Given the interpretation of indemnity clauses by courts, trustees may feel they are relatively safe from being held personally liable. However, given the diverse and broad variety of duties for which a trustee has responsibility, which include: 1) administering the trust according to its terms; 2) prudently managing trust assets in alignment with investment objectives and fulfilling the trust terms regarding beneficiary distributions; 3) making distributions of trust assets to the beneficiaries for the purposes outlined in the trust; 4) accounting for and reporting trust assets, including preparing necessary tax filings; and 5) Managing professionals involved to fulfill the trustee’s responsibilities and to educate the beneficiaries in the matters of managing family wealth – a novice trustee may inadvertently cause harm to one or more of the beneficiaries. This harm, if it includes a financial loss, could give rise to a lawsuit brought by a beneficiary seeking to be made whole.

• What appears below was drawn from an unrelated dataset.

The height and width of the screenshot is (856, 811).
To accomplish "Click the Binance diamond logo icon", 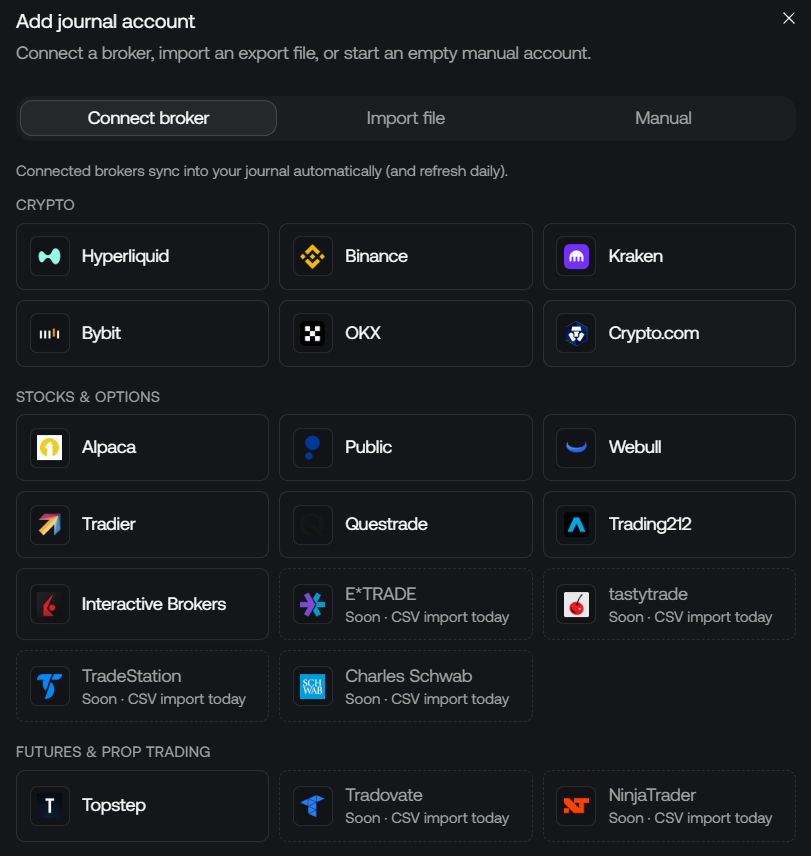I will pos(313,256).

Let’s look at three areas that affect every trust and present fertile ground for plaintiff attorneys seeking a payday. These areas are income tax management, investing of trust assets, and trust distributions among various beneficiaries and between classes of beneficiaries.

Income tax management:

We live in a country, the U.S.A., where we currently have the government spending 2.966 TRILLION dollars more than their annual revenue, the total accumulated debt at almost 29 TRILLION dollars, and the total unfunded debt at a whopping 85 TRILLION dollars. (As of 11/16/2021 I would venture a guess that no one reading this article believes this can continue in perpetuity. So, what are the options available to the government? That’s common sense, right: first – Spend Less; second – Raise Revenue, and third – do a combination of the first and second options. Ok, by a show of hands, how many of you believe the federal government will close the annual deficit by merely cutting expenditures? What!! No hands up, I totally agree with you. I believe the government will opt to Raise Revenue to some extent, a.k.a. Raise Taxes. This means income tax planning will take on a new level of importance and focus for all income taxpayers, including trusts and beneficiaries.

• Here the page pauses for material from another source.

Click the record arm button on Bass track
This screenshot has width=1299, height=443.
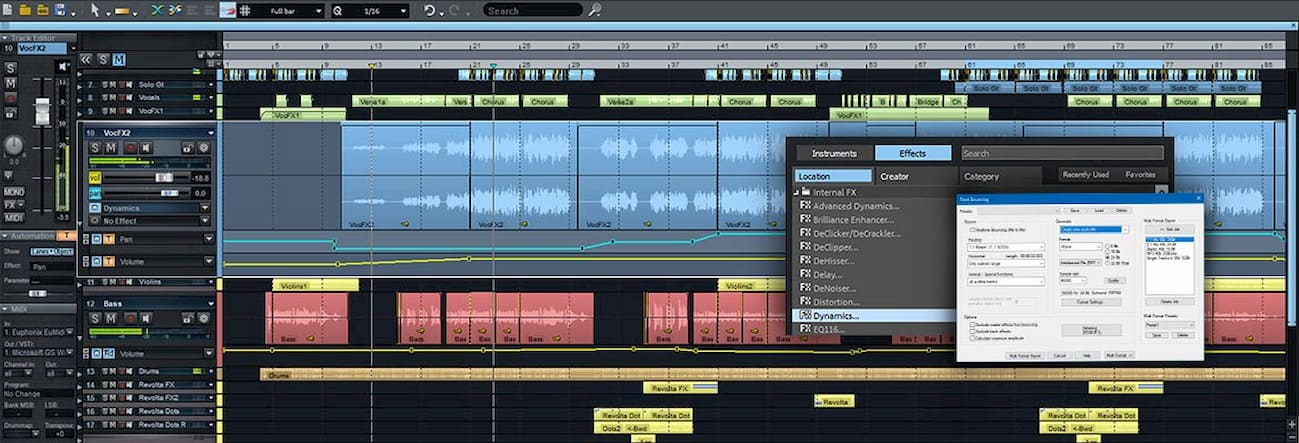click(130, 318)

A trustee (fiduciary) must walk a fine line when it comes to the administration of trusts.  There are competing interests among the various classes of beneficiaries, particularly income beneficiaries vs remainderman beneficiaries. The trustee (fiduciary) must understand that every transaction incurred by the trustee (fiduciary) on behalf of the trust, (payment of expenses, management of and investing trust assets, and distributions) has an income tax effect, therefore stressing the need for trustees (fiduciaries) to be proactive regarding income tax planning before making trust decisions.

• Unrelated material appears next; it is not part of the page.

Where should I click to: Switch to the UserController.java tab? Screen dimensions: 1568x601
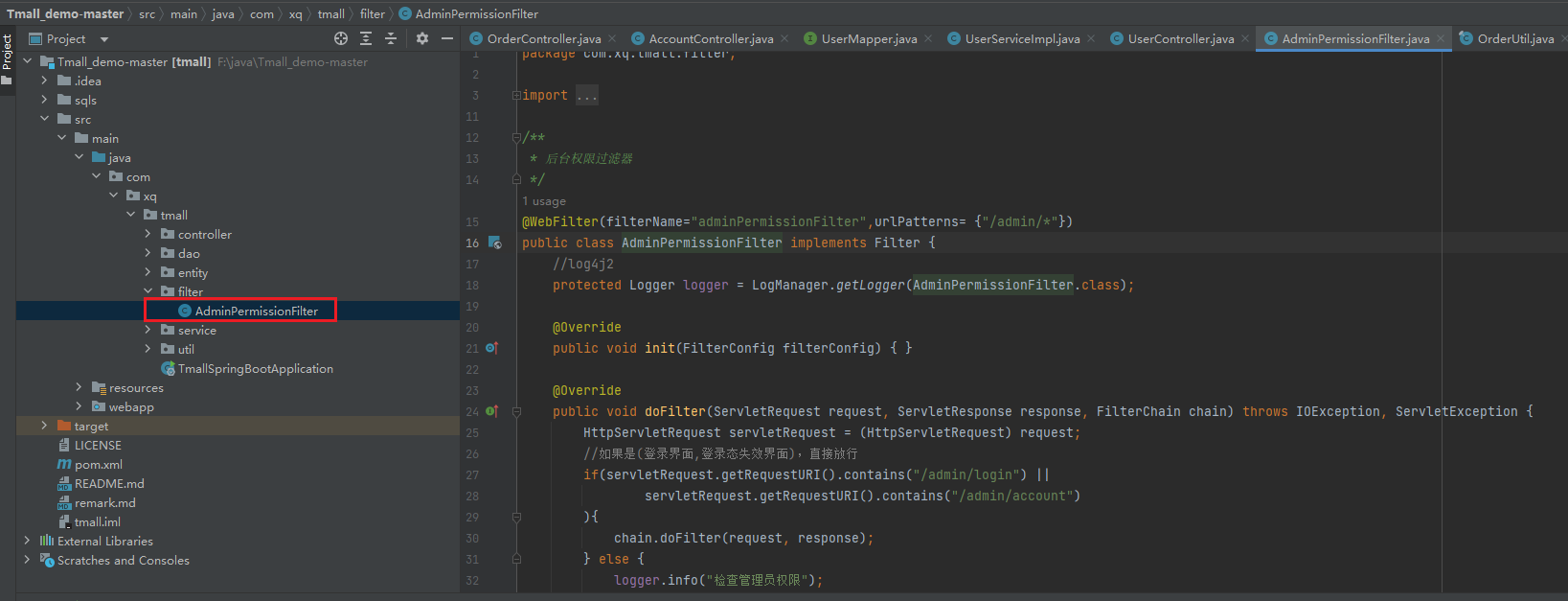pos(1180,39)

Let’s review two fiduciary duties that a trustee has. First, there is a duty to keep adequate records and maintain the segregated identification of trust property.  UTC § 810.  The first part of this duty is to keep sufficiently detailed and adequate records, which enable the trustee to fulfill his/her fiduciary duty to inform and report to the beneficiaries as discussed above. UTC § 810 (a).  Secondly, there is a duty of impartiality. Whenever there are two or more beneficiaries, a trustee is under a duty to deal impartially with them. Restatement of Trusts 3d: Prudent Investor Rule at 183 (1992). This rule applies whether the interest of the beneficiaries in the trust are concurrent or successive. If the terms of the trust give the trustee discretion to favor one beneficiary over another, a court will not control the exercise of such discretion, except to prevent the trustee from abusing it. Id. at 183, Comment a.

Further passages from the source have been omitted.